SUPPLIED PASSAGE:
════════════════
# Abu Garcia Ultra Mag xl plus



## Al Kai (Jan 8, 2007)

I bought a Abu Garcia Ultra Mag XL plus on ebay.

I spooled this reel with 10 pound test monofilament line.

I use this reel to throw spinner baits and curly tailed grubs on a 1/3 ounce jig head.

The rod I use is an old St Croix Medallion rod. This rod is 8 feet long.

I enjoy fishing with this rod reel combo, it is so smooth and is a joy to fish with.
If you need a small baitcaster to throw light line and lures you can't go wrong with this one, I say grab one if you can.


----------



## HuskyMD (May 19, 2000)

I have that same reel. I actually use it on a 10'er for tossing 4 ounces in the bay to catch croaker and spot. The drag isn't very good, I have to lock it down just to bring in a big croaker, but it is a smooth throwing reel!


----------



## kingfisherman23 (Dec 14, 2003)

Husky, there is a SmoothDrag upgrade that will replace the UM drag with a fiber drag washer. You can get decent drag pressures with the upgrade. Check Alan Tani's website for the exact info.

Evan


----------



## HuskyMD (May 19, 2000)

thanks Evan!, i just looked it up and small washer is Abu 3902 and the big washer is Shimano #2360, which is from the Curado 100D - smoothdrag sells them


----------



## cidman (Sep 10, 2007)

thanks for the info on the drag, sweet reel.


----------



## jlentz (Sep 11, 2005)

They are nice casting older reels but be sure to rinse them very well with fresh water after use in saltwater. Also an annual cleaning and lubing is necessary to make them last, actually more often than once a year would be better depending on how much you use it.. 

John


----------



## HuskyMD (May 19, 2000)

my drag appears to be leather.


----------



## kingfisherman23 (Dec 14, 2003)

Wouldn't be surprising, if your reel is one of the older ones. Leather was a common drag disc material.

Evan


----------



## HuskyMD (May 19, 2000)

I ordered new carbontex washers for it from smoothdrag last night. Helpful guy.


----------



## HuskyMD (May 19, 2000)

washers arrived today...what a difference! My Ultra mag xl II has a nice tight drag now, who'd have thunk it? Thanks SmoothDrag!


----------



## HuskyMD (May 19, 2000)

anybody ever tried upgrading the handle on an ultramag?


----------
════════════════
SUPPLIED INFORMATION:
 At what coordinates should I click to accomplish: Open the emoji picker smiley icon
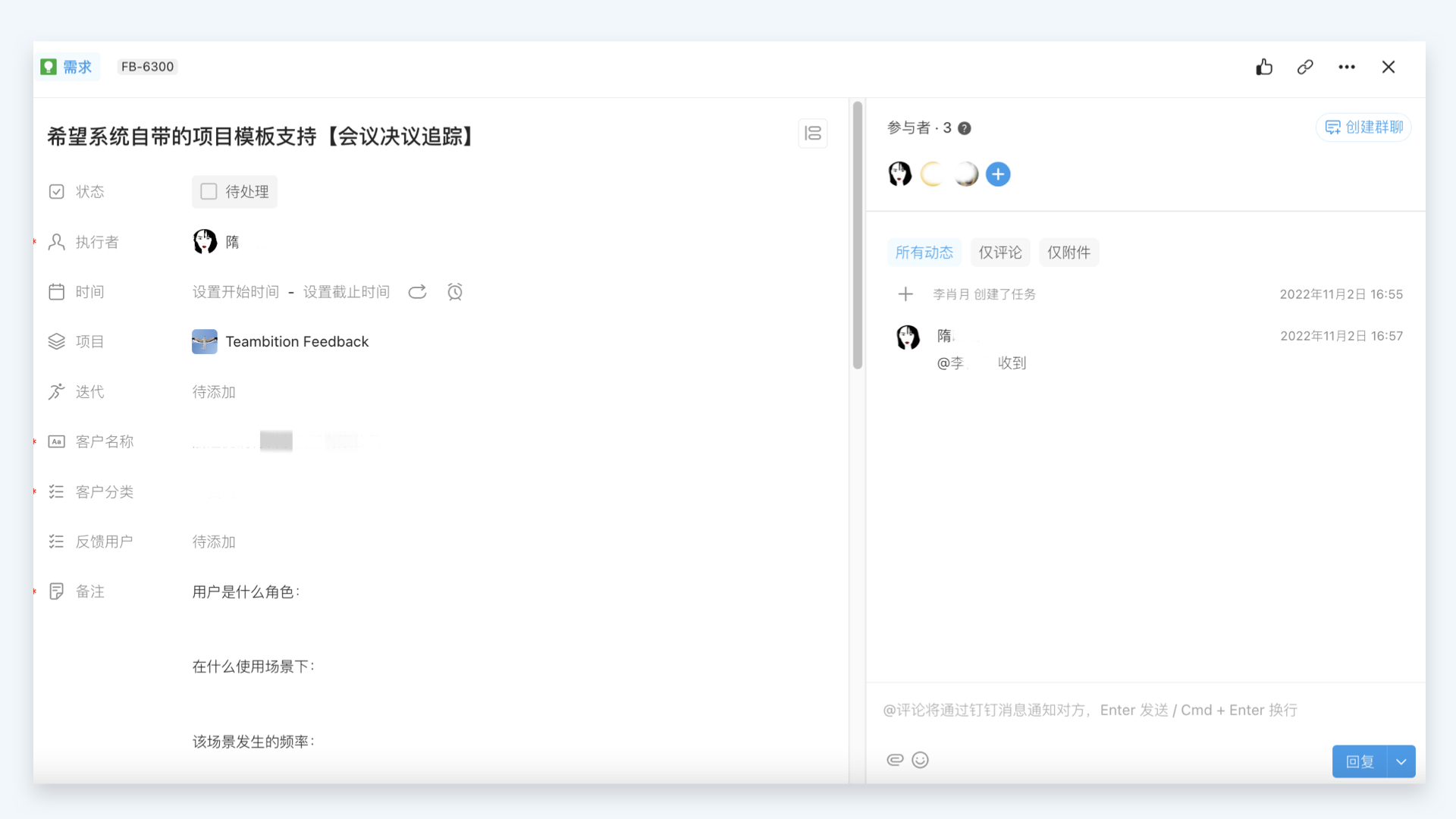pos(920,760)
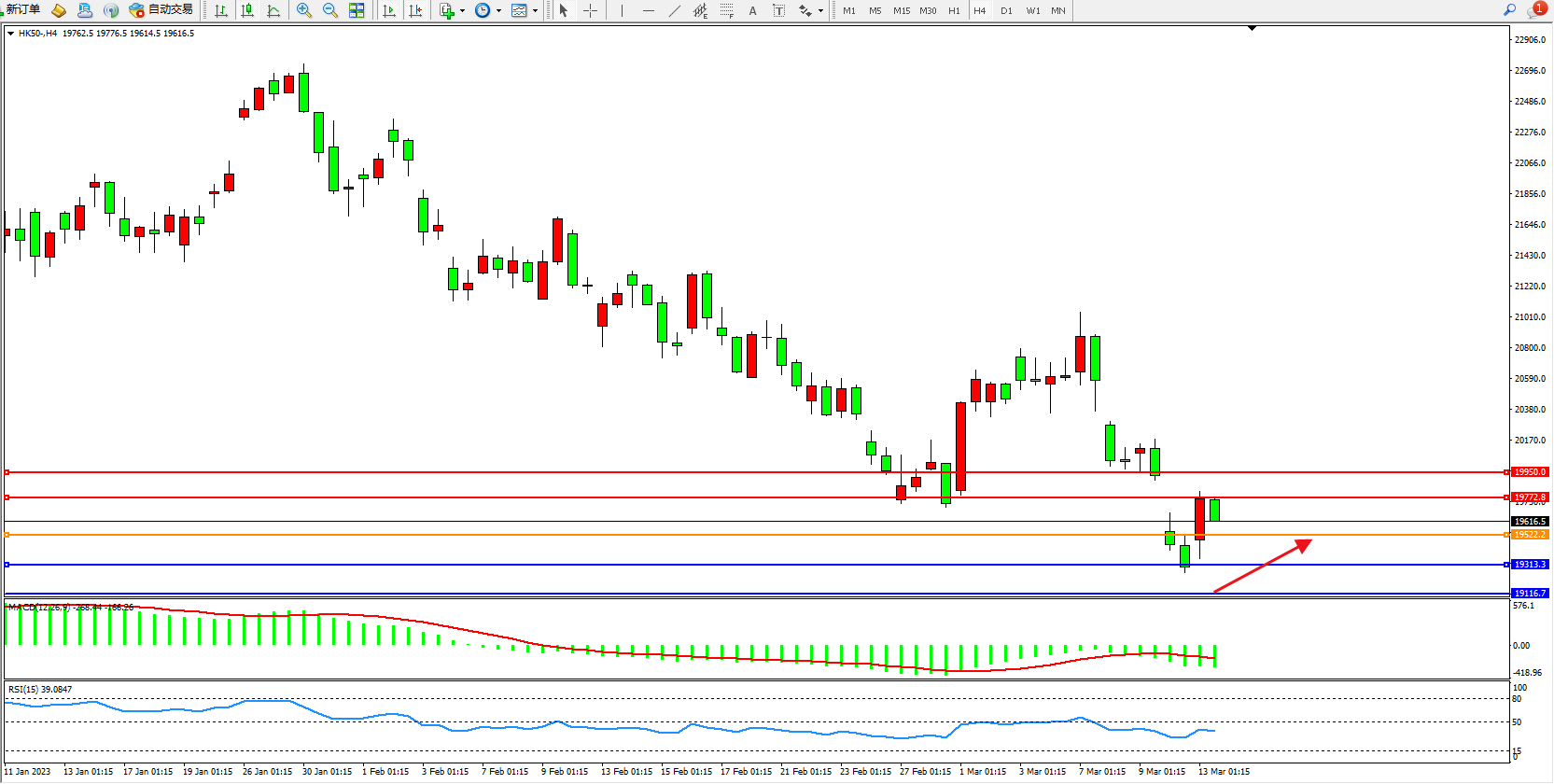Select the trendline drawing tool

coord(675,10)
════════════════
INSTRUCTION: Reproduce the part of the Ultra Mag reel thread that opens with the words containing "If you need" and closes with "smooth throwing reel!".

ANSWER TO THE PROBLEM:
If you need a small baitcaster to throw light line and lures you can't go wrong with this one, I say grab one if you can.


----------



## HuskyMD (May 19, 2000)

I have that same reel. I actually use it on a 10'er for tossing 4 ounces in the bay to catch croaker and spot. The drag isn't very good, I have to lock it down just to bring in a big croaker, but it is a smooth throwing reel!